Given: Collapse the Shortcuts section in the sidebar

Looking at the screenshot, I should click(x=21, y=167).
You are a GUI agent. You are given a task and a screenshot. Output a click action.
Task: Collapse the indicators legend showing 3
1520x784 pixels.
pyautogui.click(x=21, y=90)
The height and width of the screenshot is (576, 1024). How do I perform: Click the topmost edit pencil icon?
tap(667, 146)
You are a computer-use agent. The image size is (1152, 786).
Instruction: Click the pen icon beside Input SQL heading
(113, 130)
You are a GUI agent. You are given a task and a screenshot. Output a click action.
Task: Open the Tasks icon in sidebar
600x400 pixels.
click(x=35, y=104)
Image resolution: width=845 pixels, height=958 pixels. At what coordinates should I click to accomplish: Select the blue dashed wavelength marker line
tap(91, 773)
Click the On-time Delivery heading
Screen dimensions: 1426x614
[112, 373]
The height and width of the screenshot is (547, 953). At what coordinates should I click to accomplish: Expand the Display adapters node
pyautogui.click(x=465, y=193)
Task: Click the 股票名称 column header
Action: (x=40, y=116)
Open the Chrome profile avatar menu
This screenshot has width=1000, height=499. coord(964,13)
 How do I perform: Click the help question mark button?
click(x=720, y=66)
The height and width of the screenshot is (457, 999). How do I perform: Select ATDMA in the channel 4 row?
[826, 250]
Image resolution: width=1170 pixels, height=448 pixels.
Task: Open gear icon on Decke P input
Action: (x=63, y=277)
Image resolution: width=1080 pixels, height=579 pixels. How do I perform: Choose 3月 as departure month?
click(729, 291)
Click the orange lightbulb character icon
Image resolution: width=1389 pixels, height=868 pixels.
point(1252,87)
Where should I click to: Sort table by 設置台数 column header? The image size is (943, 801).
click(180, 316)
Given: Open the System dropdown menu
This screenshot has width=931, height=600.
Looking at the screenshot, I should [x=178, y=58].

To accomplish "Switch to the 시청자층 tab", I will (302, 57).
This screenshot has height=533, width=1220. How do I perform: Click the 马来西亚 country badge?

• THE TASK: What you return must match the records above exactly.

• OUTPUT FOR THIS TASK:
Given: Collapse the Shortcuts section in the sidebar

Looking at the screenshot, I should click(x=21, y=167).
You are a GUI agent. You are given a task and a screenshot. Output a click action.
Task: Collapse the indicators legend showing 3
1520x784 pixels.
pyautogui.click(x=21, y=90)
The height and width of the screenshot is (576, 1024). How do I perform: Click the topmost edit pencil icon?
tap(667, 146)
You are a computer-use agent. The image size is (1152, 786).
Instruction: Click the pen icon beside Input SQL heading
(113, 130)
You are a GUI agent. You are given a task and a screenshot. Output a click action.
Task: Open the Tasks icon in sidebar
600x400 pixels.
click(x=35, y=104)
Image resolution: width=845 pixels, height=958 pixels. At what coordinates should I click to accomplish: Select the blue dashed wavelength marker line
tap(91, 773)
Click the On-time Delivery heading
Screen dimensions: 1426x614
[112, 373]
The height and width of the screenshot is (547, 953). At what coordinates should I click to accomplish: Expand the Display adapters node
pyautogui.click(x=465, y=193)
Task: Click the 股票名称 column header
Action: (x=40, y=116)
Open the Chrome profile avatar menu
This screenshot has width=1000, height=499. coord(964,13)
 How do I perform: Click the help question mark button?
click(x=720, y=66)
The height and width of the screenshot is (457, 999). How do I perform: Select ATDMA in the channel 4 row?
[826, 250]
Image resolution: width=1170 pixels, height=448 pixels.
Task: Open gear icon on Decke P input
Action: (x=63, y=277)
Image resolution: width=1080 pixels, height=579 pixels. How do I perform: Choose 3月 as departure month?
click(729, 291)
Click the orange lightbulb character icon
Image resolution: width=1389 pixels, height=868 pixels.
point(1252,87)
Where should I click to: Sort table by 設置台数 column header? The image size is (943, 801).
click(180, 316)
Given: Open the System dropdown menu
This screenshot has width=931, height=600.
Looking at the screenshot, I should [x=178, y=58].

To accomplish "Switch to the 시청자층 tab", I will (302, 57).
This screenshot has height=533, width=1220. How do I perform: Click the 马来西亚 country badge?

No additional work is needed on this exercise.